Hold the spinach puffs. After 15 years of serving the community, Seattle-based kosher catering company Nosh Away is closing its doors.
“Since 2008, business has steadily declined in the catering aspect,” said Phillip Klitzner, who runs Nosh Away with his wife Dayna. Corporate, private and non-profit spending all slumped along with the economy, and this year, sales were down by 30 percent from 2008.
Regular corporate clients tightened their belts, individuals are scaling back on weddings and B’nai Mitzvah, and fundraising dinners are seeing less turnout, with community institutions reducing full meals to lighter receptions, Klitzner explained.
In addition, some organizations over the years have opted to save money by using non-kosher caterers, bringing in boxed kosher meals to those guests who require them.
“There was always that threat,” Klitzner said.
Fortunate for the kosher-observant community, however, Nosh Away isn’t disappearing altogether. The Klitzners are shifting their focus to Affordable Kosher, the online retail and wholesale distributor of kosher goods they started in 2010.

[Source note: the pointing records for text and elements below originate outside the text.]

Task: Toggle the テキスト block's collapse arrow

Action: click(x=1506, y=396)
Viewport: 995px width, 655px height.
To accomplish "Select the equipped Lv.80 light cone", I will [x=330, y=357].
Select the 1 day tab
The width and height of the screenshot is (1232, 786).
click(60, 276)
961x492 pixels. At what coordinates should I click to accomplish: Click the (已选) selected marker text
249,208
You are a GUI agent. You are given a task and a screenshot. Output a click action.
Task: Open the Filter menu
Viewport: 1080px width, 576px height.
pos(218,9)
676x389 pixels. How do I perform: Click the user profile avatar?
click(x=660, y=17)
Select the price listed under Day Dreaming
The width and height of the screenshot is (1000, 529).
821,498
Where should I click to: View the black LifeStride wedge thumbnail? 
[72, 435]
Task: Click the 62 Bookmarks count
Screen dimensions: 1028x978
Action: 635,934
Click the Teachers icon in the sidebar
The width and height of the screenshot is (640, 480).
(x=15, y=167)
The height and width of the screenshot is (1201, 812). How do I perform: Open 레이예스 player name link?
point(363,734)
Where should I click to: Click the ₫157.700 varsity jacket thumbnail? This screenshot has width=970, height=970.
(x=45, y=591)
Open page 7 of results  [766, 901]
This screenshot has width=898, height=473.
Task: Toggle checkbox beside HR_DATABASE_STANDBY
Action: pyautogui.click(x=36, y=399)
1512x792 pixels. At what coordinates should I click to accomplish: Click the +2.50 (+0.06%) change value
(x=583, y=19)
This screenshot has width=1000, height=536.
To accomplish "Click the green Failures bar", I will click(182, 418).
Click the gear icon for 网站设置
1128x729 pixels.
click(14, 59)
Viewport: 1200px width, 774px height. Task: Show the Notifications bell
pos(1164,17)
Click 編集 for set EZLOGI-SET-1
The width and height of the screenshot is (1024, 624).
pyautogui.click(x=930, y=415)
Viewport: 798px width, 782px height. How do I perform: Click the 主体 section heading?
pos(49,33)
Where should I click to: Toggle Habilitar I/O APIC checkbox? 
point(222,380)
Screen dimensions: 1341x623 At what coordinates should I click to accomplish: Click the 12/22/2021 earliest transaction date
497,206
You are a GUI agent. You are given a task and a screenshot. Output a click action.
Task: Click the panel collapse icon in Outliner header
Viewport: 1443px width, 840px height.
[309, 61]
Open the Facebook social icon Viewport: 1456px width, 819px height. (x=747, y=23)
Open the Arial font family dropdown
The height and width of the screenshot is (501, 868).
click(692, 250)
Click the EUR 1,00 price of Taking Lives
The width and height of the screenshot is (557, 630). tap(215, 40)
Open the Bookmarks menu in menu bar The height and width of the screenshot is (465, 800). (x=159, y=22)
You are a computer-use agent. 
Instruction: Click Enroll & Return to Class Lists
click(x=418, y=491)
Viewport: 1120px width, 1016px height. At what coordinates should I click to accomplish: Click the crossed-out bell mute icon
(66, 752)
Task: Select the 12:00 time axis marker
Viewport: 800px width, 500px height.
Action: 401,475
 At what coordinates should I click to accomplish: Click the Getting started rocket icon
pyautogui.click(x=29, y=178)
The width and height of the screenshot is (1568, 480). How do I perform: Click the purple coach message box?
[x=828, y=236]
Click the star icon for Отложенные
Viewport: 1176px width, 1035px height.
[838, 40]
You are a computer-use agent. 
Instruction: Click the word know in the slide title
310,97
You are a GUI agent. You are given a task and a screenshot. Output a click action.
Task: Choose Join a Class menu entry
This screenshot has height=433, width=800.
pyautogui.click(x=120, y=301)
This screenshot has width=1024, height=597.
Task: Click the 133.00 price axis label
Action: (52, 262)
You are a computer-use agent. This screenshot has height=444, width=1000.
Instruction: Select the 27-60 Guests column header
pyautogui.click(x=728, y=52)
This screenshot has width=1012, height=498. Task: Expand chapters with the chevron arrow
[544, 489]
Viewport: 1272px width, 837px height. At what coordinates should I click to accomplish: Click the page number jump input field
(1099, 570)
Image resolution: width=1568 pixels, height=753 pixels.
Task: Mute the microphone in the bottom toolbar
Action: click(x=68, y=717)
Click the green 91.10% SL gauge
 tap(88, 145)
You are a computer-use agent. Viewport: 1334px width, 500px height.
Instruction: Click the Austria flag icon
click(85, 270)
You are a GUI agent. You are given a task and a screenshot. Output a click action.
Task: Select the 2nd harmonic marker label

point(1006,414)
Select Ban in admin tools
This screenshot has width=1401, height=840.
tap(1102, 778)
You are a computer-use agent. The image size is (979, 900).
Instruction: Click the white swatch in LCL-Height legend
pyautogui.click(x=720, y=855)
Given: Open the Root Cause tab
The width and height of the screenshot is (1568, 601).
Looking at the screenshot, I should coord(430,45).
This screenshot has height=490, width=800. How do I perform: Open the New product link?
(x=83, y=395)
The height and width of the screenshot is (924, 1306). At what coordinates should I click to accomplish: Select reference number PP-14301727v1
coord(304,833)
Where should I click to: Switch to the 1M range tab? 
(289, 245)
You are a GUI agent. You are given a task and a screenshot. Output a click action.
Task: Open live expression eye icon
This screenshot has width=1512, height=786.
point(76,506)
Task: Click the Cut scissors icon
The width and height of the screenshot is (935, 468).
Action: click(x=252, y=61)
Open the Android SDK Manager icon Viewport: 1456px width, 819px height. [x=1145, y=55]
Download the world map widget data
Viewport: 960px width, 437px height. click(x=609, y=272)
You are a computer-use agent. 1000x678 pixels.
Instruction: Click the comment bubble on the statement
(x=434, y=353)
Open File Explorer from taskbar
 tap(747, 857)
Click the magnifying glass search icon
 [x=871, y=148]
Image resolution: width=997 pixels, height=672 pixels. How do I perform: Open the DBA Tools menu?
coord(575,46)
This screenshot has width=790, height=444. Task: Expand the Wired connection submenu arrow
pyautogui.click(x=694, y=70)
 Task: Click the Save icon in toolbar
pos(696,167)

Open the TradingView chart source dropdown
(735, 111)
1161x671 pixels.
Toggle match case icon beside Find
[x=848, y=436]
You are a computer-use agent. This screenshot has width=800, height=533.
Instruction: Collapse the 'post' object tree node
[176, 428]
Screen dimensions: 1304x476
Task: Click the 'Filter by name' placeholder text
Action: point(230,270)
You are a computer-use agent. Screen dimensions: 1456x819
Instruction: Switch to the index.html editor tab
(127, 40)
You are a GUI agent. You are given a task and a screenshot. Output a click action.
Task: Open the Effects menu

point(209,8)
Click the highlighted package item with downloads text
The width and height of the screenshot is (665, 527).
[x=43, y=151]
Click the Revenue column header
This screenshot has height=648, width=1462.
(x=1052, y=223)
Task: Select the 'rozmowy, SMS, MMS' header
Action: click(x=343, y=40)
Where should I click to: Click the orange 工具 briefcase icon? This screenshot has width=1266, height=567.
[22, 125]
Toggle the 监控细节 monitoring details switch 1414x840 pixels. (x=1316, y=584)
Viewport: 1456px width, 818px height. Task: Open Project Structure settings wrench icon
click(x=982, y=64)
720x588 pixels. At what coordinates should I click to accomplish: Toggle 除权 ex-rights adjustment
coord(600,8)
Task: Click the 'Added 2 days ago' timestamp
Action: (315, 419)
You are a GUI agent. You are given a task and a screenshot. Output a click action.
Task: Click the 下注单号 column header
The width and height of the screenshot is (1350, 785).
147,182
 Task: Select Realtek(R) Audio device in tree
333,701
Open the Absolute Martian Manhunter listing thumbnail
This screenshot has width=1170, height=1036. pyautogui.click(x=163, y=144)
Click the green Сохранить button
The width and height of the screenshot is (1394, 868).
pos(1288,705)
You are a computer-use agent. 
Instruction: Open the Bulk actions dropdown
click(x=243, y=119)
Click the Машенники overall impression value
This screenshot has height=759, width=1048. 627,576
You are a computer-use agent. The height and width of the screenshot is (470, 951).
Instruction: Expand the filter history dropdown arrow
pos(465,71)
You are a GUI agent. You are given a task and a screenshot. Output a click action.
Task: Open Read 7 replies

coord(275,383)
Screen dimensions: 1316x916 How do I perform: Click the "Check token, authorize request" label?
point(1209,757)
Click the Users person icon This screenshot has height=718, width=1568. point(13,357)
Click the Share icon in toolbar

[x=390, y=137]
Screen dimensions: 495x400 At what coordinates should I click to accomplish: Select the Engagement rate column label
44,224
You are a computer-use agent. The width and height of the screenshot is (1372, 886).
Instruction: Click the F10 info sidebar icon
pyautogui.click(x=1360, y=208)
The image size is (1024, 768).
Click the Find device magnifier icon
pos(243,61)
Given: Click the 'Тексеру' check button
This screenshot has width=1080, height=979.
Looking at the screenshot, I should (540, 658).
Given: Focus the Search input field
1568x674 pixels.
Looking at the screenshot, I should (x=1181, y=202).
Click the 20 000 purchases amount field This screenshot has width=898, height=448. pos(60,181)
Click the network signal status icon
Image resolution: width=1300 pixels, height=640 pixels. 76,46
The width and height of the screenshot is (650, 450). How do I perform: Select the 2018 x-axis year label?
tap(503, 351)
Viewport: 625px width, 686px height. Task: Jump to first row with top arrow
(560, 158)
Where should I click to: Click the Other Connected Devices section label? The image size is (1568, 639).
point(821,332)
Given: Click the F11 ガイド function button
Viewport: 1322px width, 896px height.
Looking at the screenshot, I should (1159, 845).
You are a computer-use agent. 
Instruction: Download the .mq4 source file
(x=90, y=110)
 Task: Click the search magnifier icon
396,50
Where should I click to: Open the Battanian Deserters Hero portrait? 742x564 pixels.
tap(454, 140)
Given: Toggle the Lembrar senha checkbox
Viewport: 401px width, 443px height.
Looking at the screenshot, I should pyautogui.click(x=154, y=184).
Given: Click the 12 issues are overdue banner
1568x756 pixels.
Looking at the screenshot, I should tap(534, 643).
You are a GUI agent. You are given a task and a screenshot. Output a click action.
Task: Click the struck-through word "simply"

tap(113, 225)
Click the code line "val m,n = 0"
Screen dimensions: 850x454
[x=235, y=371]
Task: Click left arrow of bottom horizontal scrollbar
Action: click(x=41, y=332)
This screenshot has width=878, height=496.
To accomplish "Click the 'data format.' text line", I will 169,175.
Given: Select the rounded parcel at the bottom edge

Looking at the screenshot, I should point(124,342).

Klitzner told JTNews they have plans to expand the product line, making the online store look more like an East Coast grocery store. They hope to expand their delivery timeframes and zones, too.
Affordable Kosher will continue to distribute to the remaining kosher caterers, which include Leah’s Catering of Seattle, and Eli Varon and Dalia Amon, who work out of Sephardic Bikur Holim Congregation and Congregation Ezra Bessaroth’s kitchens, respectively. Leah’s is the only one under the supervision of the Va’ad HaRabanim of Greater Seattle.
The owner of Leah’s, Leah Jaffee, is concerned about the hole Nosh Away will be leaving.
“I have turned myself into an event caterer, and that’s what I do,” she told JTNews. She will not be stepping up to provide boxed meals at non-kosher functions, hotel meals, or bakery or Shabbat items.
“I financially cannot do that,” she said. She hopes outlets like Albertson’s, QFC, and Island Crust will work to fill such voids.
“My crew works really hard,” Jaffee continued. “I don’t think anyone realizes we’re up all night before a Sunday event. It’s not for lack of effort.”
Jaffee said she can still take on last-minute events, like brit milahs and funerals, but otherwise she advises her customers to plan ahead, and not to be afraid to call her.
“We’re all going to be okay,” she said.
Nosh Away will also hold on to some of its equipment to be of service to venues in need of kosher supplies, and Klitzner said they will be available to consult with non-kosher venues.
“I would work between hotels and the Va’ad to ensure successful event,” he said.
“It’s an opportunity for other caterers to do kosher once in a while,” he added, suggesting that high-end restaurateurs like Tom Douglas could expand their offerings in the kosher market. Another large caterer, On Safari, also does regular kosher events, preparing the meals in kashered kitchens.
Klitzner expressed some relief to be done with catering.
“I had a good time,” he said. “We were involved in a lot of people’s simchas. I wouldn’t have changed it, but it’s an opportunity for us to move on.”